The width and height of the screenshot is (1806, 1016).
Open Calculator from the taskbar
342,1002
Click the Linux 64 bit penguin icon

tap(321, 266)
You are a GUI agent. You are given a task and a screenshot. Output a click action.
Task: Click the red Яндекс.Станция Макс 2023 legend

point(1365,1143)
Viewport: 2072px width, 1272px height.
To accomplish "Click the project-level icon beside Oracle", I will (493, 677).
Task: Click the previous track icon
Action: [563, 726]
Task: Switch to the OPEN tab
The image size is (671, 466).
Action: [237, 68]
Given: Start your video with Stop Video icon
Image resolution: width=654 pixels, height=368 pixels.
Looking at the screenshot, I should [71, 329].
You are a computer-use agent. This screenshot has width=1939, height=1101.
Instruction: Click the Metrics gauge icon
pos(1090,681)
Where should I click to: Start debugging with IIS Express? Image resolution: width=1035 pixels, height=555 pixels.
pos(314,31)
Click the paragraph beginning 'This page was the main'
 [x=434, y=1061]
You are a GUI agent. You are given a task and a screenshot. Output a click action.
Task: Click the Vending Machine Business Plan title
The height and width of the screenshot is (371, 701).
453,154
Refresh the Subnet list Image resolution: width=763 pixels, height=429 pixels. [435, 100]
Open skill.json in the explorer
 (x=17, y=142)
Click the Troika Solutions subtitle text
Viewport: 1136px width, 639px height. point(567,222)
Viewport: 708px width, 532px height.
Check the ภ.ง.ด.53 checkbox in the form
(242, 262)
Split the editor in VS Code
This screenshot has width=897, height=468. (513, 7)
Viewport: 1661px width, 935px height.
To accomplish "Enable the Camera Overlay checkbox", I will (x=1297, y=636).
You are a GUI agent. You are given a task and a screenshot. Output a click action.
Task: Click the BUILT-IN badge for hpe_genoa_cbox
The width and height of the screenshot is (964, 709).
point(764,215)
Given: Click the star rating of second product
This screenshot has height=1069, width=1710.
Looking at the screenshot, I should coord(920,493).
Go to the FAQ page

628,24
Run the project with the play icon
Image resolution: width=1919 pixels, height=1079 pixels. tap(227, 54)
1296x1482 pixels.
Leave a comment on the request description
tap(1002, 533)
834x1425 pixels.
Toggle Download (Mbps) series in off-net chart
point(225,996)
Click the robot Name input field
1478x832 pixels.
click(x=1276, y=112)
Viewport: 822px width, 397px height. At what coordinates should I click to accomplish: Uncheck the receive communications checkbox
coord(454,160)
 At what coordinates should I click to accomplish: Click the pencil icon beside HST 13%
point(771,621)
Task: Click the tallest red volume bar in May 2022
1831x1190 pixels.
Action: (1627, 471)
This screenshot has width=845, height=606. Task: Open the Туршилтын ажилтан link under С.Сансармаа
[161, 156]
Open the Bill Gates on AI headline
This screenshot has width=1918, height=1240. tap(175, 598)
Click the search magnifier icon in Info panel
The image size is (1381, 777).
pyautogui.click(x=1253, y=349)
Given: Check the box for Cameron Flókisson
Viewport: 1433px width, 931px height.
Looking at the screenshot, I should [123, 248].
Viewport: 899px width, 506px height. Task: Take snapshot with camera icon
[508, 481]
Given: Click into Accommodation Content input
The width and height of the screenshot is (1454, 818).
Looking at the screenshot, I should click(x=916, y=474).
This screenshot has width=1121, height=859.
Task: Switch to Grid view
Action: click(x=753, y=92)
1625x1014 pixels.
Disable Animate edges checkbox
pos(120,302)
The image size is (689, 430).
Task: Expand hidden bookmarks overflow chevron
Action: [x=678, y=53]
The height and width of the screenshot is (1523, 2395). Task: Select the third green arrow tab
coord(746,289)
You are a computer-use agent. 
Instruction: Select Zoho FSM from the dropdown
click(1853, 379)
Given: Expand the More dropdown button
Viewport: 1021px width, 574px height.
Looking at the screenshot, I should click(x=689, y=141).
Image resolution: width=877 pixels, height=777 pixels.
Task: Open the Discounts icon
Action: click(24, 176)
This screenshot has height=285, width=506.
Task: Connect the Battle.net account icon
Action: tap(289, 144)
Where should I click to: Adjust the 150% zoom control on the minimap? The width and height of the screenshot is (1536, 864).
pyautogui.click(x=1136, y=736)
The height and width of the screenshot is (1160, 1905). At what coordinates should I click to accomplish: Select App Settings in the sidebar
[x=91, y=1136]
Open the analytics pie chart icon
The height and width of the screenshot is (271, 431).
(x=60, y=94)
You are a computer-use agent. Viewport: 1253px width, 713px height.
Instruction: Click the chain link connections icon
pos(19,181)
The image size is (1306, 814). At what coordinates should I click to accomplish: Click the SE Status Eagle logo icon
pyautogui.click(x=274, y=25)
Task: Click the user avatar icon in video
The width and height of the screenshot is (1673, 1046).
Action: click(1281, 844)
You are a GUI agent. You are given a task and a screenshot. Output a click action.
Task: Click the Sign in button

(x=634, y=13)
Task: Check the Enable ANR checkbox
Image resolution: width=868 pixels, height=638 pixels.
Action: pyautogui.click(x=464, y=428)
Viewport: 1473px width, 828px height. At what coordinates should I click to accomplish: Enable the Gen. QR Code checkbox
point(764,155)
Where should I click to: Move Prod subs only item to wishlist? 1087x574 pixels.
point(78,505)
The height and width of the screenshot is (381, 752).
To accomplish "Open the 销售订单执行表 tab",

● ● ●

_Aim of the task_
Write down exactly the span of lines above from the one containing "Task: Click the red" to the one containing "Viewport: 1661px width, 935px height.", both ends included.

_Answer to this task_
Task: Click the red Яндекс.Станция Макс 2023 legend

point(1365,1143)
Viewport: 2072px width, 1272px height.
To accomplish "Click the project-level icon beside Oracle", I will (493, 677).
Task: Click the previous track icon
Action: [563, 726]
Task: Switch to the OPEN tab
The image size is (671, 466).
Action: [237, 68]
Given: Start your video with Stop Video icon
Image resolution: width=654 pixels, height=368 pixels.
Looking at the screenshot, I should [71, 329].
You are a computer-use agent. This screenshot has width=1939, height=1101.
Instruction: Click the Metrics gauge icon
pos(1090,681)
Where should I click to: Start debugging with IIS Express? Image resolution: width=1035 pixels, height=555 pixels.
pos(314,31)
Click the paragraph beginning 'This page was the main'
 [x=434, y=1061]
You are a GUI agent. You are given a task and a screenshot. Output a click action.
Task: Click the Vending Machine Business Plan title
The height and width of the screenshot is (371, 701).
453,154
Refresh the Subnet list Image resolution: width=763 pixels, height=429 pixels. [435, 100]
Open skill.json in the explorer
 (x=17, y=142)
Click the Troika Solutions subtitle text
Viewport: 1136px width, 639px height. point(567,222)
Viewport: 708px width, 532px height.
Check the ภ.ง.ด.53 checkbox in the form
(242, 262)
Split the editor in VS Code
This screenshot has width=897, height=468. (513, 7)
Viewport: 1661px width, 935px height.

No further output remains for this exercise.